PROVIDED PASSAGE >>
● ● ● ● ● ● ●

In `@R/converters.R`:
- Around line 50-70: Add arrow to DESCRIPTION under Suggests and guard the
example block that calls arrow::read_parquet so R CMD check won’t warn when
arrow isn’t installed; wrap the DIANN 2.0 example (the calls around
arrow::read_parquet and related example code that demonstrates
DIANNtoMSstatsPTMFormat) in an if (requireNamespace("arrow", quietly = TRUE)) {
... } conditional (or use requireNamespace check before calling
arrow::read_parquet) so the example is skipped when arrow is absent, and update
DESCRIPTION to include arrow in Suggests.
- Line 88: The package uses the quantificationColumn argument when calling
MSstatsConvert::DIANNtoMSstatsFormat (e.g., in functions referencing
quantificationColumn) which requires MSstatsConvert >= 1.19.1; update the
DESCRIPTION's Imports field to include MSstatsConvert (>= 1.19.1) so
installations pull a compatible version and avoid runtime failures when
DIANNtoMSstatsFormat is invoked. Ensure the package namespace and any NAMESPACE
imports remain correct after updating DESCRIPTION.

---

Duplicate comments:
In `@man/DIANNtoMSstatsPTMFormat.Rd`:
- Around line 127-147: The example for DIANNtoMSstatsPTMFormat includes an
unguarded call to arrow::read_parquet() which will break R CMD check if arrow
isn't installed; modify the converter that generates the roxygen example for the
DIANNtoMSstatsPTMFormat documentation so that the example block is wrapped in
\dontrun{} (or conditionally checks for requireNamespace("arrow", quietly=TRUE))
and emits the guarded code (e.g., wrap the arrow::read_parquet() and downstream
example calls including DIANNtoMSstatsPTMFormat and head(msstatsptm_format$PTM)
in the dontrun or conditional) so the auto-generated man page no longer contains
unguarded arrow calls.

● ● ● ● ● ● ●

(Target pointing data)
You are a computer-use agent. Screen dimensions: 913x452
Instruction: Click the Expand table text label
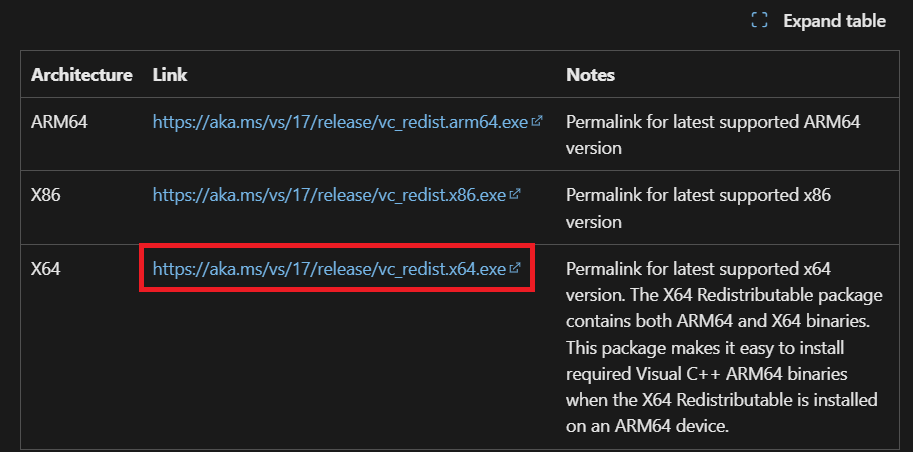pos(834,21)
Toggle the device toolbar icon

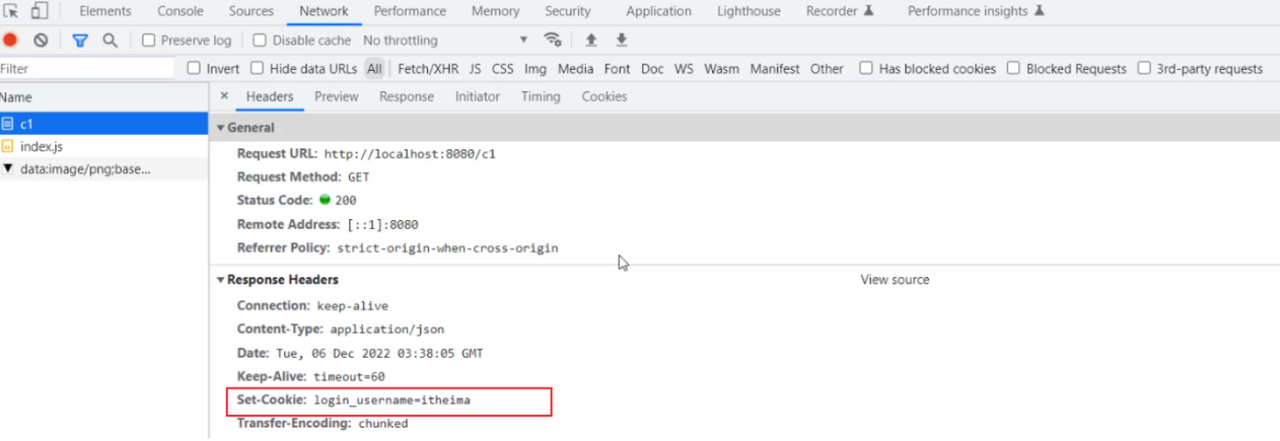39,12
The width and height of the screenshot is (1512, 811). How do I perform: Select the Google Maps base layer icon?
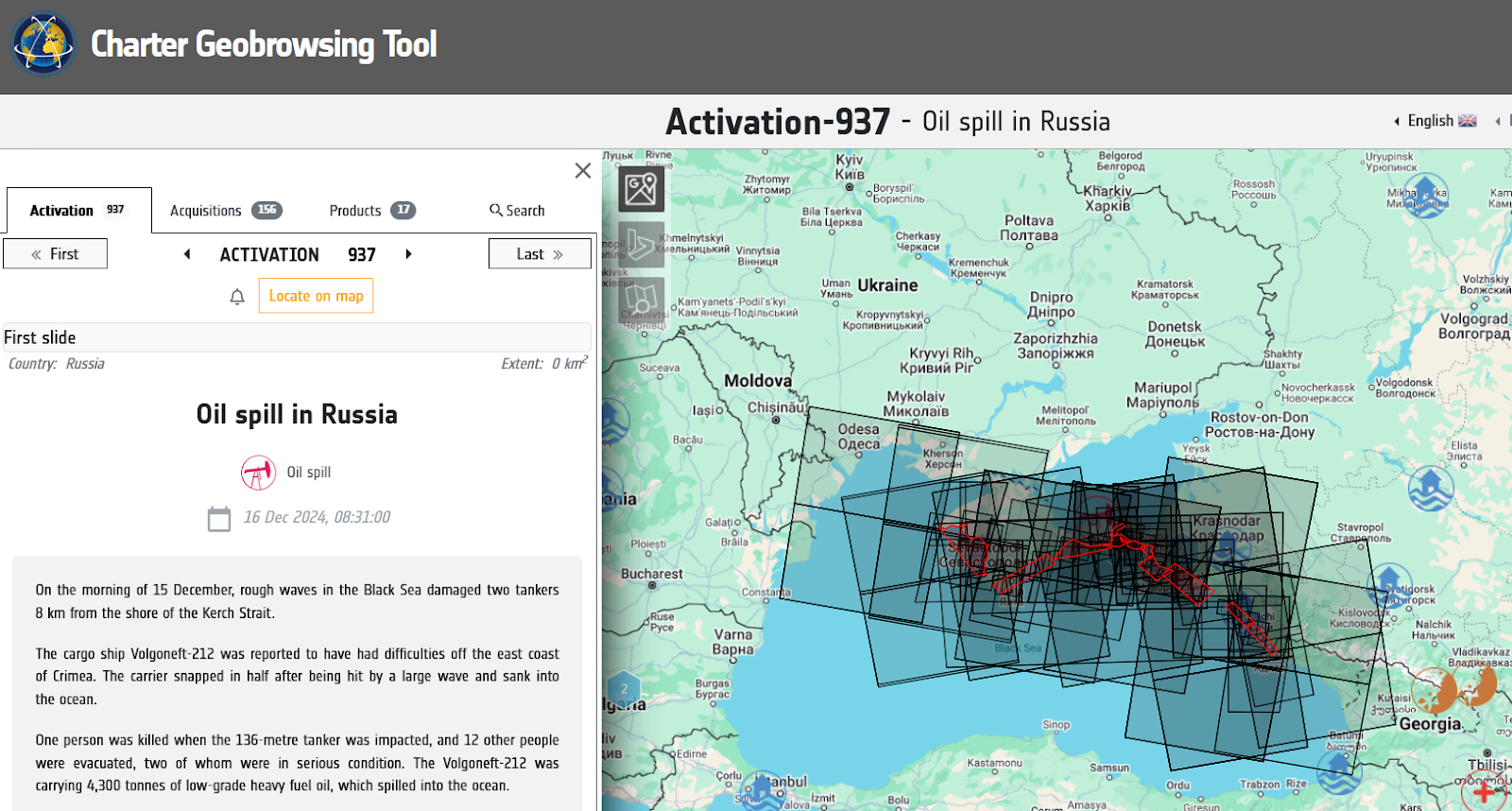[x=641, y=189]
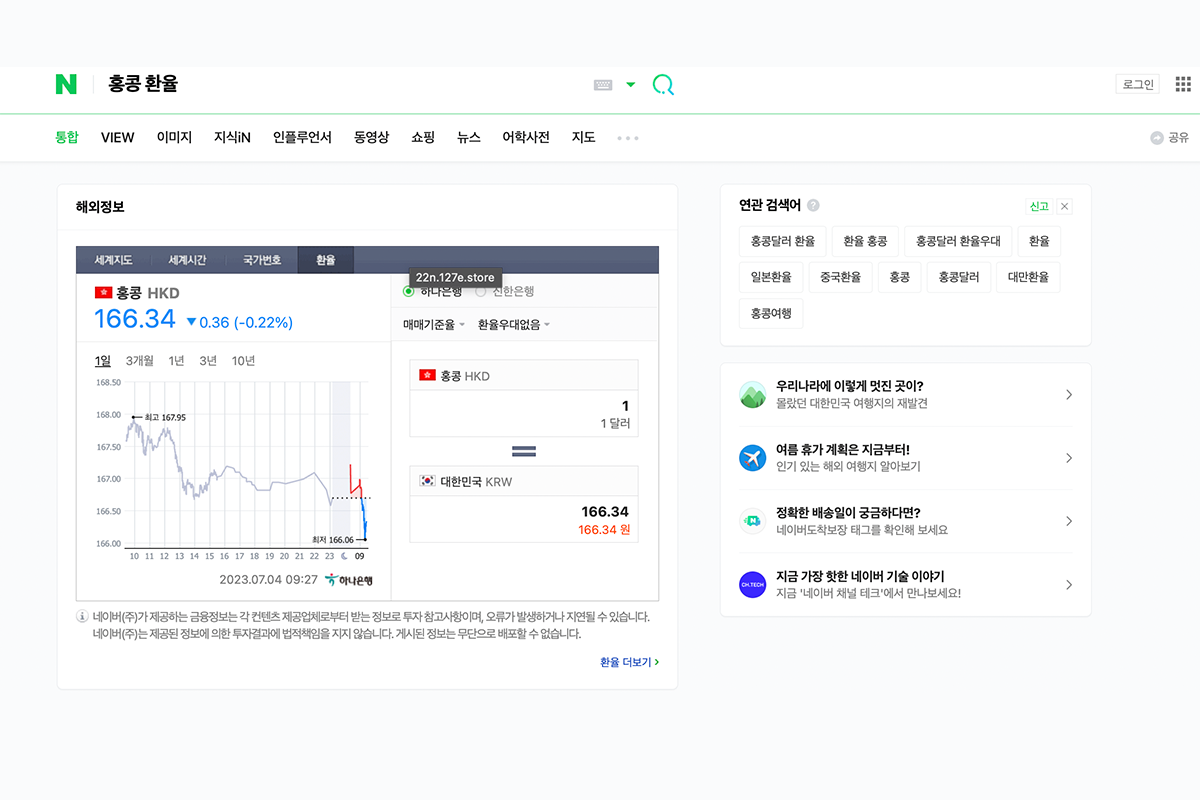Close the 연관 검색어 panel with X
The height and width of the screenshot is (800, 1200).
1064,206
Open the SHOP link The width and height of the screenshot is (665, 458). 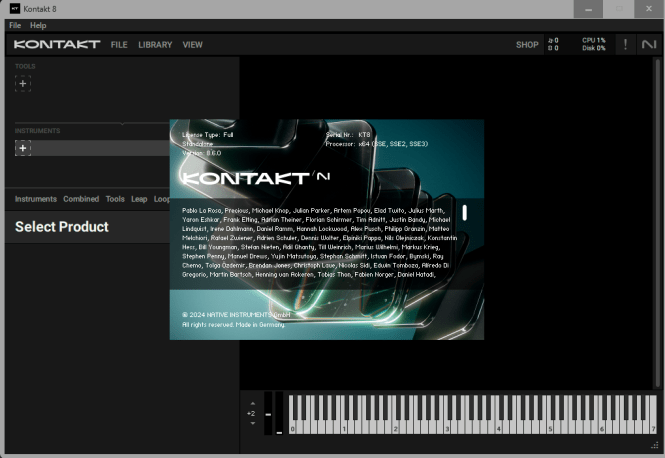[x=527, y=45]
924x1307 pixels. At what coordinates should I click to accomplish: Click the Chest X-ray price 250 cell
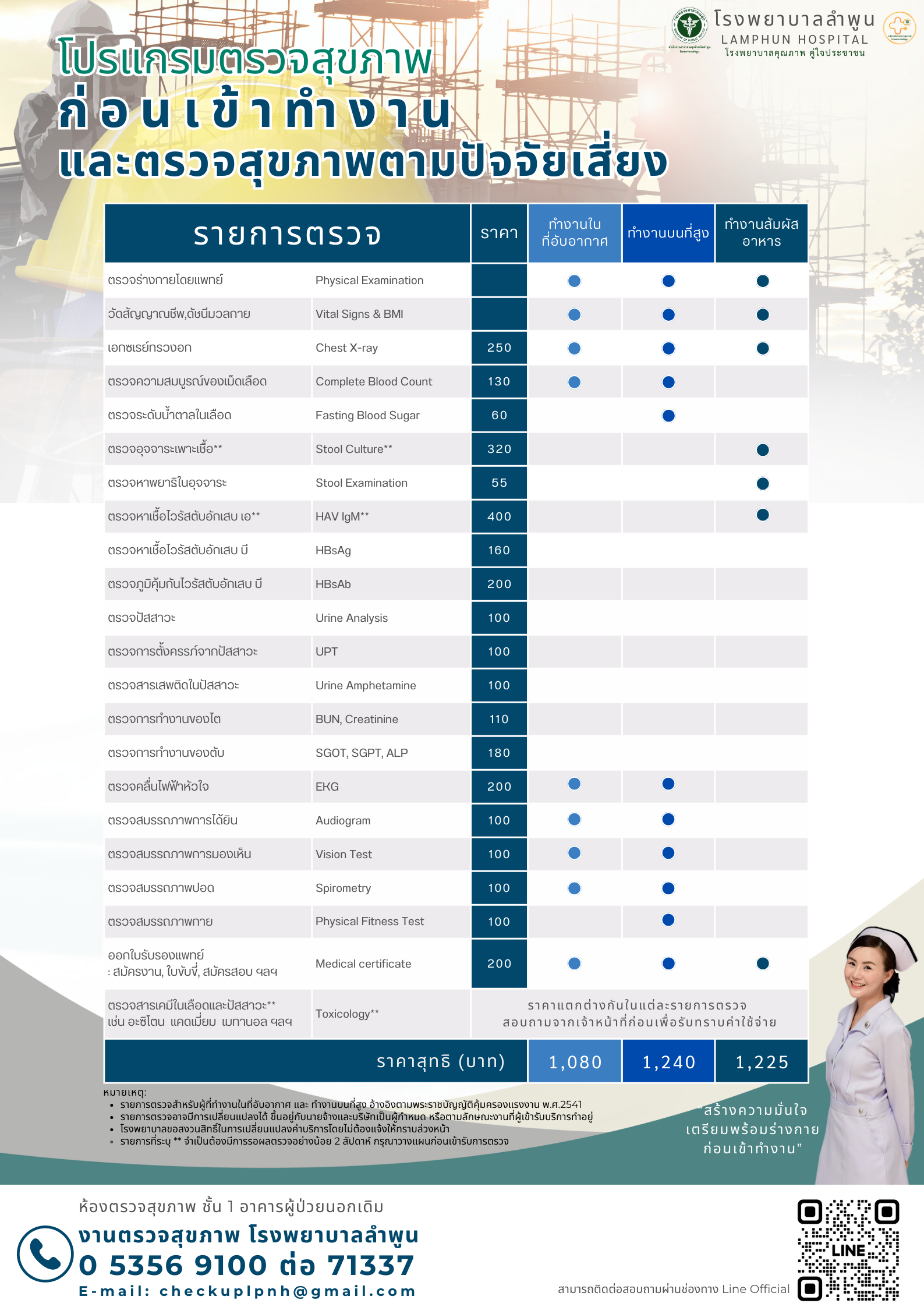pyautogui.click(x=499, y=348)
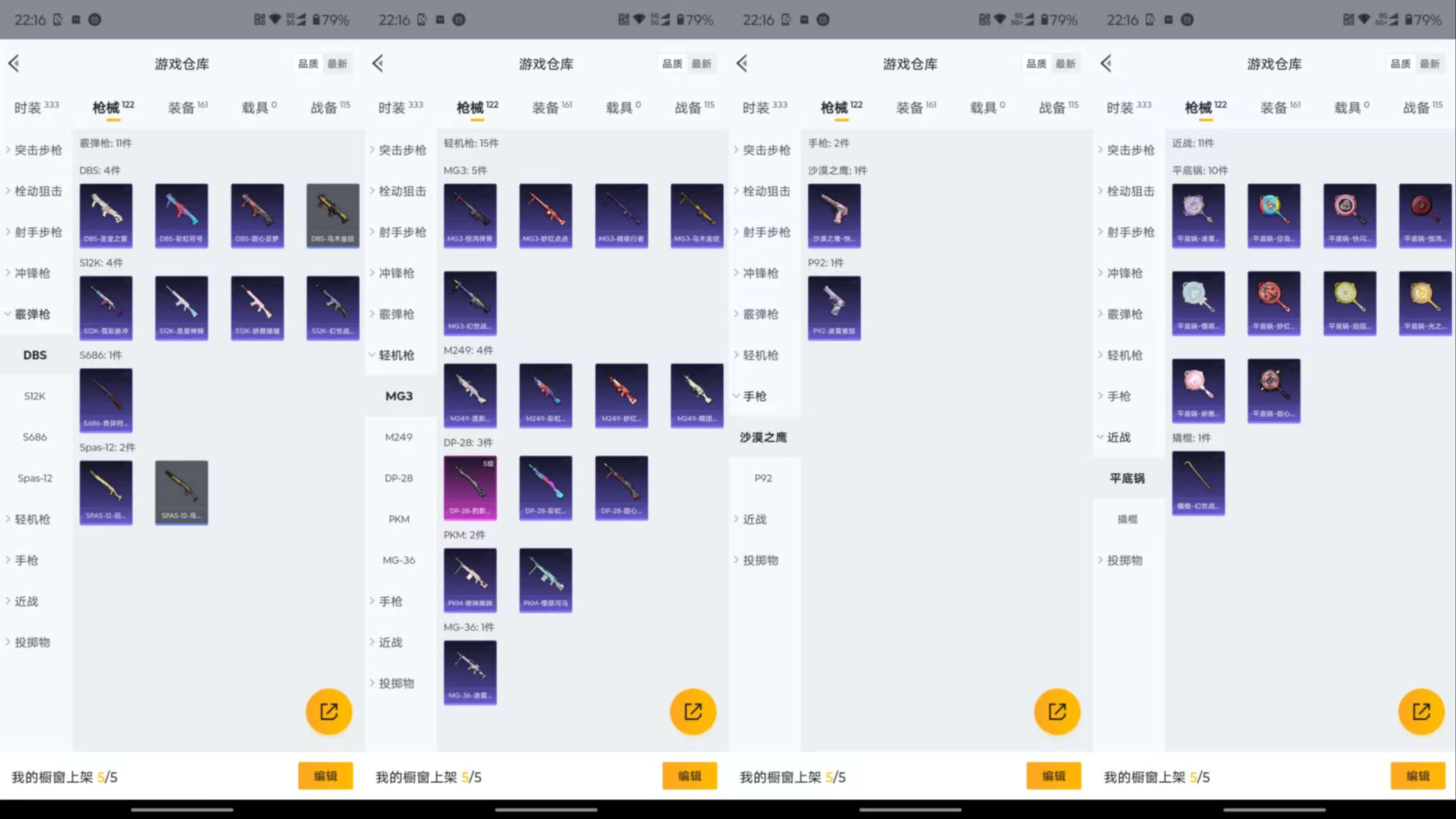Tap the back arrow on the shotgun warehouse screen
The height and width of the screenshot is (819, 1456).
(x=13, y=63)
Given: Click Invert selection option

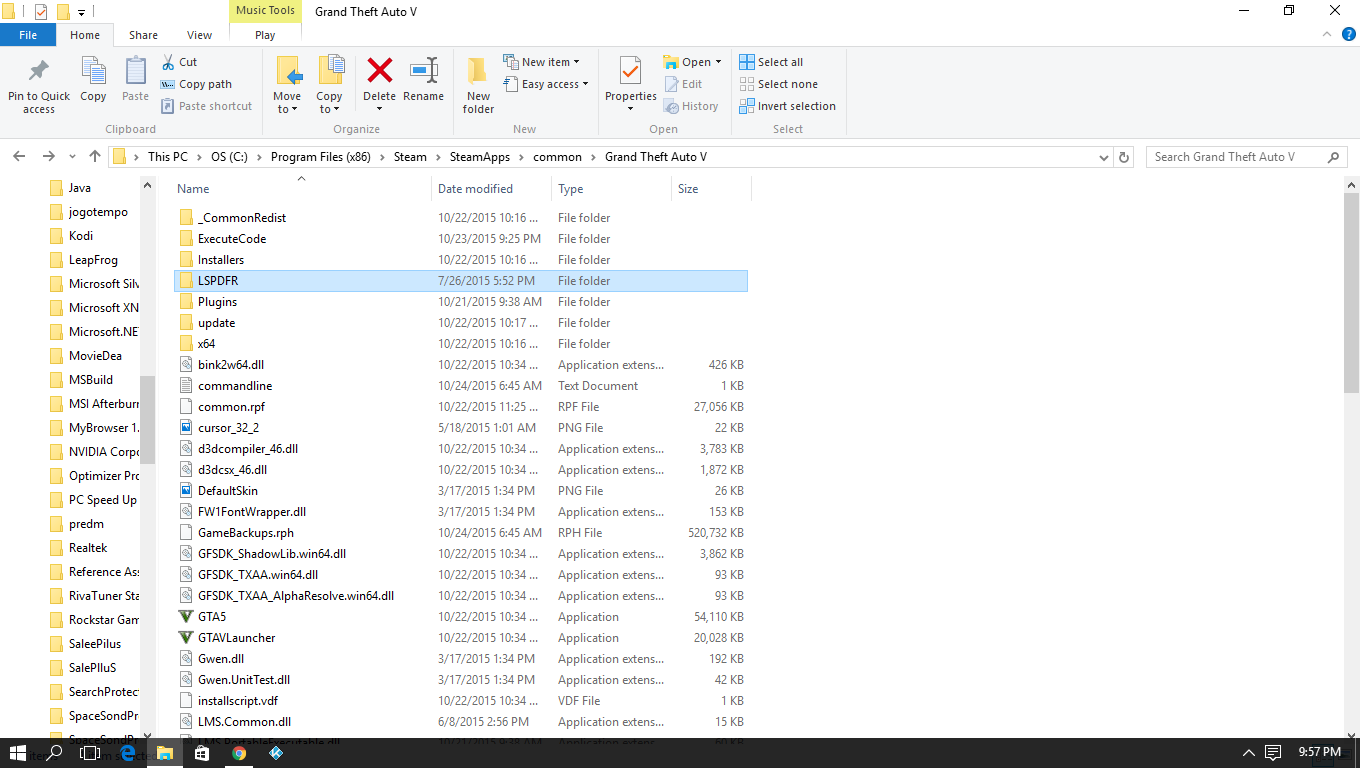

● ● ● ● ● ● ●

WRITTEN INSTRUCTION >>
Answer these questions from the review notes above:
(a) What minimum version of MSstatsConvert should the Imports field require?
(b) Under which DESCRIPTION field should arrow be added?
(c) For the man page example, what wrapper is named as one way to guard the block?

ANSWER FOR THIS EXERCISE >>
(a) MSstatsConvert (>= 1.19.1)
(b) Suggests
(c) \dontrun{}